What is needed: Output the whole listing with nothing altered.

Dataset records:

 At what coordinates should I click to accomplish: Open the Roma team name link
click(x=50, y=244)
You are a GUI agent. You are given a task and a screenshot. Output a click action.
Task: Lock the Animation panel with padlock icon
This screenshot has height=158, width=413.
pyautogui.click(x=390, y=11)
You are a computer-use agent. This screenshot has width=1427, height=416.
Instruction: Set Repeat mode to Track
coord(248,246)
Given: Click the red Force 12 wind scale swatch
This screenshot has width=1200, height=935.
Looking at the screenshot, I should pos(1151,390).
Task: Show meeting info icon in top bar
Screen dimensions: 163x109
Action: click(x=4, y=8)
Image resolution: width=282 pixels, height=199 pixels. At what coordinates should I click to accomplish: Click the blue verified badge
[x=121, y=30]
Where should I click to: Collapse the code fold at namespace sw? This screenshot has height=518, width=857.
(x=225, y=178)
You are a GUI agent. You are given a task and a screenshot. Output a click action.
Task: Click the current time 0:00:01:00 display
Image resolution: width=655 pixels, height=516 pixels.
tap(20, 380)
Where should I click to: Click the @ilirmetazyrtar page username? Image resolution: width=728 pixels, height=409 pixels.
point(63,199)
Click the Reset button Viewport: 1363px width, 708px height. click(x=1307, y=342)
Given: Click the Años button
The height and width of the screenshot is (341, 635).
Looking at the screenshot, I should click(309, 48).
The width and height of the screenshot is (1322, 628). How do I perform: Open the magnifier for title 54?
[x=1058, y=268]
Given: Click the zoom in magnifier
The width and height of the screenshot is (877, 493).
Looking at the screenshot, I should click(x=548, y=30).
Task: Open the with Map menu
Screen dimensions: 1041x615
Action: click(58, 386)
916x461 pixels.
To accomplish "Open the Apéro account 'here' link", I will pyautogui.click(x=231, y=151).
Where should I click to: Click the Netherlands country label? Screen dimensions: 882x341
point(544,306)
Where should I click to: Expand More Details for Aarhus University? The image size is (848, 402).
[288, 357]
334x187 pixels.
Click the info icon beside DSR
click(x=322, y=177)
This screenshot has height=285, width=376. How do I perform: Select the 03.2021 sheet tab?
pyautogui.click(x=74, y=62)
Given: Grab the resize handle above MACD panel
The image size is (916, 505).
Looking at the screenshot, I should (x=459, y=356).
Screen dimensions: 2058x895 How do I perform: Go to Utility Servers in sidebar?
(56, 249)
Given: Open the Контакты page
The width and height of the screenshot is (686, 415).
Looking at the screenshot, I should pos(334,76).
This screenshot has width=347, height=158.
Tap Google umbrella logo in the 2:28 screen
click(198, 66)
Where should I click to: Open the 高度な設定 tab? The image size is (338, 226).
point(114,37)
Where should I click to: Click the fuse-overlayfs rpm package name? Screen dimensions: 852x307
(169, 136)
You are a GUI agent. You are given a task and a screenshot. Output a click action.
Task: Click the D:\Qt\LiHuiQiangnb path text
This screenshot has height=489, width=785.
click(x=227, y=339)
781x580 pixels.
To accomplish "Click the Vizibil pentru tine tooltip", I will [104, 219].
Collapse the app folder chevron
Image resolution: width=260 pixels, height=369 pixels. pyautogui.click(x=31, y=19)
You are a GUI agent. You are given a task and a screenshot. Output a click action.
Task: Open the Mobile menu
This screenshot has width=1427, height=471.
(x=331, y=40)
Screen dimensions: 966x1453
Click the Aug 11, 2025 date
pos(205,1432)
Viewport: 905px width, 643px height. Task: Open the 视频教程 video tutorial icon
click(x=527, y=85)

Expected answer:
 At what coordinates should I click to accomplish: Open the Roma team name link
click(x=50, y=244)
You are a GUI agent. You are given a task and a screenshot. Output a click action.
Task: Lock the Animation panel with padlock icon
This screenshot has height=158, width=413.
pyautogui.click(x=390, y=11)
You are a computer-use agent. This screenshot has width=1427, height=416.
Instruction: Set Repeat mode to Track
coord(248,246)
Given: Click the red Force 12 wind scale swatch
This screenshot has width=1200, height=935.
Looking at the screenshot, I should pos(1151,390).
Task: Show meeting info icon in top bar
Screen dimensions: 163x109
Action: click(x=4, y=8)
Image resolution: width=282 pixels, height=199 pixels. At what coordinates should I click to accomplish: Click the blue verified badge
[x=121, y=30]
Where should I click to: Collapse the code fold at namespace sw? This screenshot has height=518, width=857.
(x=225, y=178)
You are a GUI agent. You are given a task and a screenshot. Output a click action.
Task: Click the current time 0:00:01:00 display
Image resolution: width=655 pixels, height=516 pixels.
tap(20, 380)
Where should I click to: Click the @ilirmetazyrtar page username? Image resolution: width=728 pixels, height=409 pixels.
point(63,199)
Click the Reset button Viewport: 1363px width, 708px height. click(x=1307, y=342)
Given: Click the Años button
The height and width of the screenshot is (341, 635).
Looking at the screenshot, I should click(309, 48).
The width and height of the screenshot is (1322, 628). How do I perform: Open the magnifier for title 54?
[x=1058, y=268]
Given: Click the zoom in magnifier
The width and height of the screenshot is (877, 493).
Looking at the screenshot, I should click(x=548, y=30).
Task: Open the with Map menu
Screen dimensions: 1041x615
Action: click(58, 386)
916x461 pixels.
To accomplish "Open the Apéro account 'here' link", I will pyautogui.click(x=231, y=151).
Where should I click to: Click the Netherlands country label? Screen dimensions: 882x341
point(544,306)
Where should I click to: Expand More Details for Aarhus University? The image size is (848, 402).
[288, 357]
334x187 pixels.
Click the info icon beside DSR
click(x=322, y=177)
This screenshot has height=285, width=376. How do I perform: Select the 03.2021 sheet tab?
pyautogui.click(x=74, y=62)
Given: Grab the resize handle above MACD panel
The image size is (916, 505).
Looking at the screenshot, I should (x=459, y=356).
Screen dimensions: 2058x895 How do I perform: Go to Utility Servers in sidebar?
(56, 249)
Given: Open the Контакты page
The width and height of the screenshot is (686, 415).
Looking at the screenshot, I should pos(334,76).
This screenshot has width=347, height=158.
Tap Google umbrella logo in the 2:28 screen
click(198, 66)
Where should I click to: Open the 高度な設定 tab? The image size is (338, 226).
point(114,37)
Where should I click to: Click the fuse-overlayfs rpm package name? Screen dimensions: 852x307
(169, 136)
You are a GUI agent. You are given a task and a screenshot. Output a click action.
Task: Click the D:\Qt\LiHuiQiangnb path text
This screenshot has height=489, width=785.
click(x=227, y=339)
781x580 pixels.
To accomplish "Click the Vizibil pentru tine tooltip", I will [104, 219].
Collapse the app folder chevron
Image resolution: width=260 pixels, height=369 pixels. pyautogui.click(x=31, y=19)
You are a GUI agent. You are given a task and a screenshot. Output a click action.
Task: Open the Mobile menu
This screenshot has width=1427, height=471.
(x=331, y=40)
Screen dimensions: 966x1453
Click the Aug 11, 2025 date
pos(205,1432)
Viewport: 905px width, 643px height. Task: Open the 视频教程 video tutorial icon
click(x=527, y=85)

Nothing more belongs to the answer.